» **What is required**: Please write out all of the records below exactly as they appear.

» **Source records**:
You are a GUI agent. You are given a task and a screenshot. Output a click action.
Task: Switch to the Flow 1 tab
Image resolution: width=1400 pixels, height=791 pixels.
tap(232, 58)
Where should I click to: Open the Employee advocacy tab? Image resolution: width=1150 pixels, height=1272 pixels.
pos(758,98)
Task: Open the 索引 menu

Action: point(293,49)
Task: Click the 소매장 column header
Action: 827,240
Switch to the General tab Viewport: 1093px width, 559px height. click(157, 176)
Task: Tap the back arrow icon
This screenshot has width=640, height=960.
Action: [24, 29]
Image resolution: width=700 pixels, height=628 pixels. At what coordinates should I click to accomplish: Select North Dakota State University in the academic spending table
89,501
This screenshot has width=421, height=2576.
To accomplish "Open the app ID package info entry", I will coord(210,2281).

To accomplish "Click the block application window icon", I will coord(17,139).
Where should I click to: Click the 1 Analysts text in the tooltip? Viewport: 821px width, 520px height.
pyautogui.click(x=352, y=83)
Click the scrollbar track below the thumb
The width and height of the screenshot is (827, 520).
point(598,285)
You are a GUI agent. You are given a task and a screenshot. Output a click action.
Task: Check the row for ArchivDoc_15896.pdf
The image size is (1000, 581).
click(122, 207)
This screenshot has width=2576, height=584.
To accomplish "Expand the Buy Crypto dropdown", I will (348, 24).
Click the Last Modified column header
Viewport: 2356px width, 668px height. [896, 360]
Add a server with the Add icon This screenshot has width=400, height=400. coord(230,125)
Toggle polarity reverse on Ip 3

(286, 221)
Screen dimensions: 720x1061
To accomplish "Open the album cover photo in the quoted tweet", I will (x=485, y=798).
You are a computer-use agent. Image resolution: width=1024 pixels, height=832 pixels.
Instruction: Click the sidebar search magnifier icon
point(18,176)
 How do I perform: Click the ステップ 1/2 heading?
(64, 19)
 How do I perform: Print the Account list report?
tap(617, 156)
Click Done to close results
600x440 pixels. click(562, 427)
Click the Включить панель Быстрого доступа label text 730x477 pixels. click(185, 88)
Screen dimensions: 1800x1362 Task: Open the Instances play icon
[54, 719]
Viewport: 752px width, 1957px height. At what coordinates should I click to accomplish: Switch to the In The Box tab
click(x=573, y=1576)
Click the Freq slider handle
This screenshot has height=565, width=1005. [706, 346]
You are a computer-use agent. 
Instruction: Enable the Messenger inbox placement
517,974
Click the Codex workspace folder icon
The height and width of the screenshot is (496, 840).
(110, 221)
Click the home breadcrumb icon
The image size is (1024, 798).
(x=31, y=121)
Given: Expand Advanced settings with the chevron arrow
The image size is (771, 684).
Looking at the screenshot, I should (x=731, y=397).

» **Solved problem**:
You are a GUI agent. You are given a task and a screenshot. Output a click action.
Task: Switch to the Flow 1 tab
Image resolution: width=1400 pixels, height=791 pixels.
tap(232, 58)
Where should I click to: Open the Employee advocacy tab? Image resolution: width=1150 pixels, height=1272 pixels.
pos(758,98)
Task: Open the 索引 menu

Action: point(293,49)
Task: Click the 소매장 column header
Action: 827,240
Switch to the General tab Viewport: 1093px width, 559px height. click(157, 176)
Task: Tap the back arrow icon
This screenshot has width=640, height=960.
Action: [24, 29]
Image resolution: width=700 pixels, height=628 pixels. At what coordinates should I click to accomplish: Select North Dakota State University in the academic spending table
89,501
This screenshot has width=421, height=2576.
To accomplish "Open the app ID package info entry", I will coord(210,2281).

To accomplish "Click the block application window icon", I will coord(17,139).
Where should I click to: Click the 1 Analysts text in the tooltip? Viewport: 821px width, 520px height.
pyautogui.click(x=352, y=83)
Click the scrollbar track below the thumb
The width and height of the screenshot is (827, 520).
point(598,285)
You are a GUI agent. You are given a task and a screenshot. Output a click action.
Task: Check the row for ArchivDoc_15896.pdf
The image size is (1000, 581).
click(122, 207)
This screenshot has width=2576, height=584.
To accomplish "Expand the Buy Crypto dropdown", I will (348, 24).
Click the Last Modified column header
Viewport: 2356px width, 668px height. [896, 360]
Add a server with the Add icon This screenshot has width=400, height=400. coord(230,125)
Toggle polarity reverse on Ip 3

(286, 221)
Screen dimensions: 720x1061
To accomplish "Open the album cover photo in the quoted tweet", I will (x=485, y=798).
You are a computer-use agent. Image resolution: width=1024 pixels, height=832 pixels.
Instruction: Click the sidebar search magnifier icon
point(18,176)
 How do I perform: Click the ステップ 1/2 heading?
(64, 19)
 How do I perform: Print the Account list report?
tap(617, 156)
Click Done to close results
600x440 pixels. click(562, 427)
Click the Включить панель Быстрого доступа label text 730x477 pixels. click(185, 88)
Screen dimensions: 1800x1362 Task: Open the Instances play icon
[54, 719]
Viewport: 752px width, 1957px height. At what coordinates should I click to accomplish: Switch to the In The Box tab
click(x=573, y=1576)
Click the Freq slider handle
This screenshot has height=565, width=1005. [706, 346]
You are a computer-use agent. 
Instruction: Enable the Messenger inbox placement
517,974
Click the Codex workspace folder icon
The height and width of the screenshot is (496, 840).
(110, 221)
Click the home breadcrumb icon
The image size is (1024, 798).
(x=31, y=121)
Given: Expand Advanced settings with the chevron arrow
The image size is (771, 684).
Looking at the screenshot, I should (x=731, y=397).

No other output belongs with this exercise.